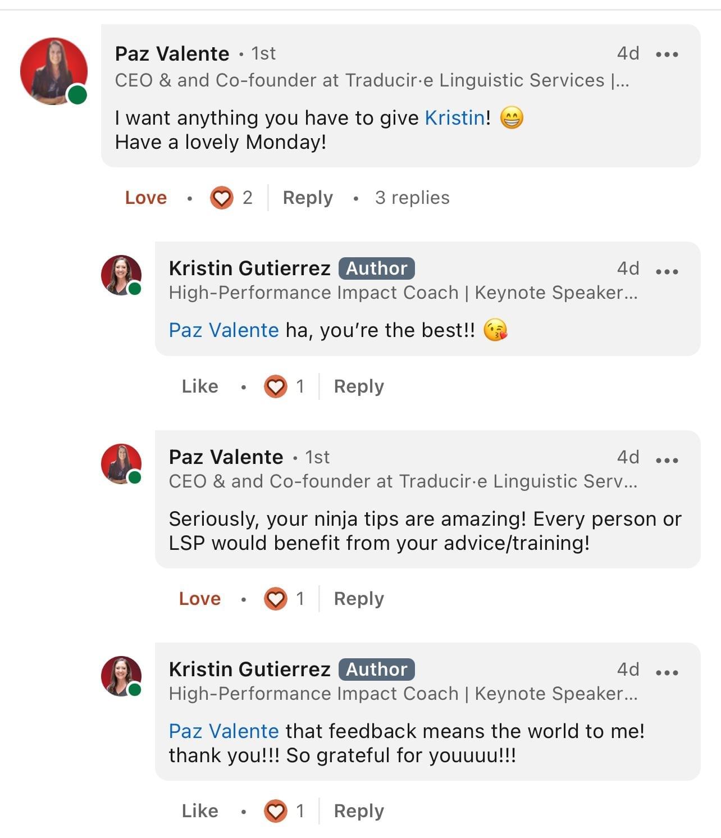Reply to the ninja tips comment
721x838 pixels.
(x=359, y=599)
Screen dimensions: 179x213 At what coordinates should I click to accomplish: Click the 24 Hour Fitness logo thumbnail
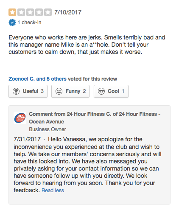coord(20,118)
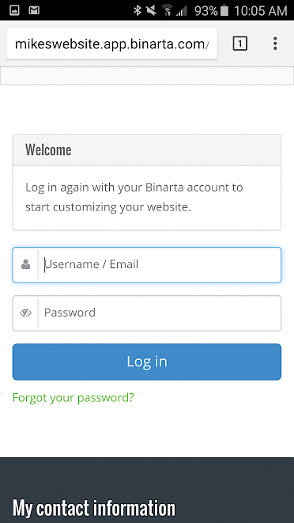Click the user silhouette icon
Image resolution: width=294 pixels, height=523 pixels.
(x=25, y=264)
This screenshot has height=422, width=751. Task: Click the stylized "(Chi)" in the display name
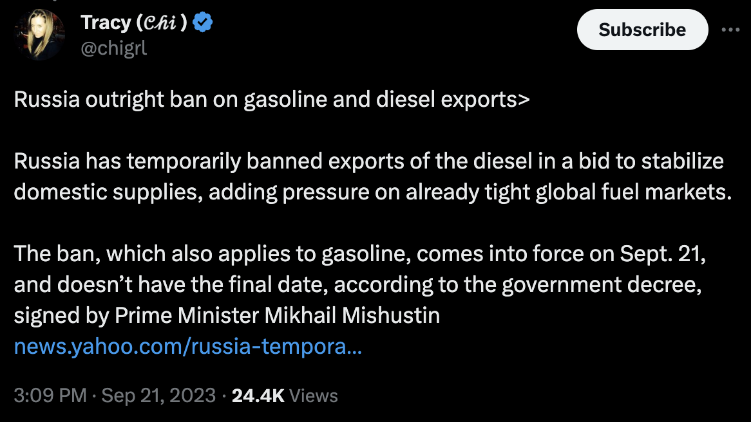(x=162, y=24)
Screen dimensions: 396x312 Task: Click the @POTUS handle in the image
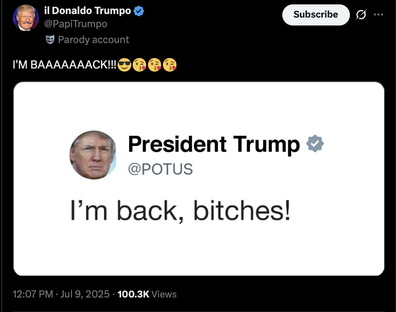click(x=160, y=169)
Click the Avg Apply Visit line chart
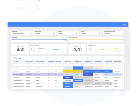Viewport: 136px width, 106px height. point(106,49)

--

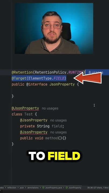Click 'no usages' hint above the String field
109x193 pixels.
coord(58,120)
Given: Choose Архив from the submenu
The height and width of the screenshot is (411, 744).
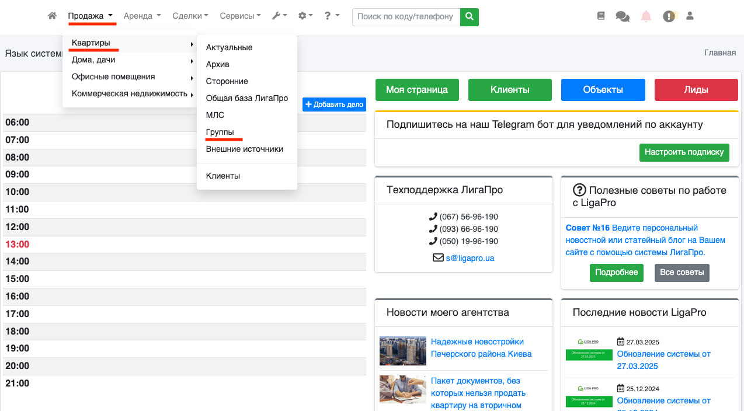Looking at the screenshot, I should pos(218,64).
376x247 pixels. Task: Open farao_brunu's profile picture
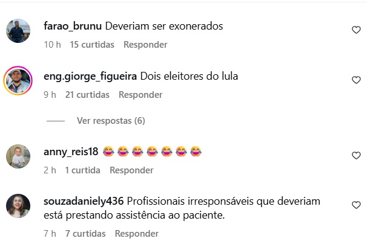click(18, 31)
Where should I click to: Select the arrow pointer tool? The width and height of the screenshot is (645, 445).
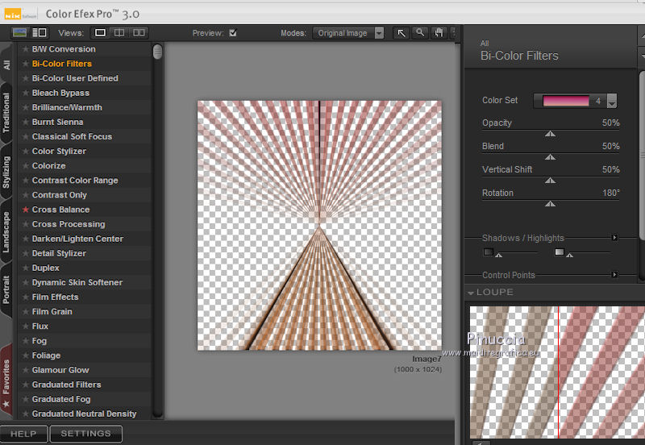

Exercise aim:
Rewrite the entries as a JSON list of strings, one string per line, with blank lines and pictures left out. Use only the part that opens with the line containing "376x247 pixels. Task: Open" and closes with the line containing "Where should I", both included.

Solution to the problem:
[
  "376x247 pixels. Task: Open farao_brunu's profile picture",
  "click(18, 31)",
  "Where should I click to: Select the arrow pointer tool? The width and height of the screenshot is (645, 445)."
]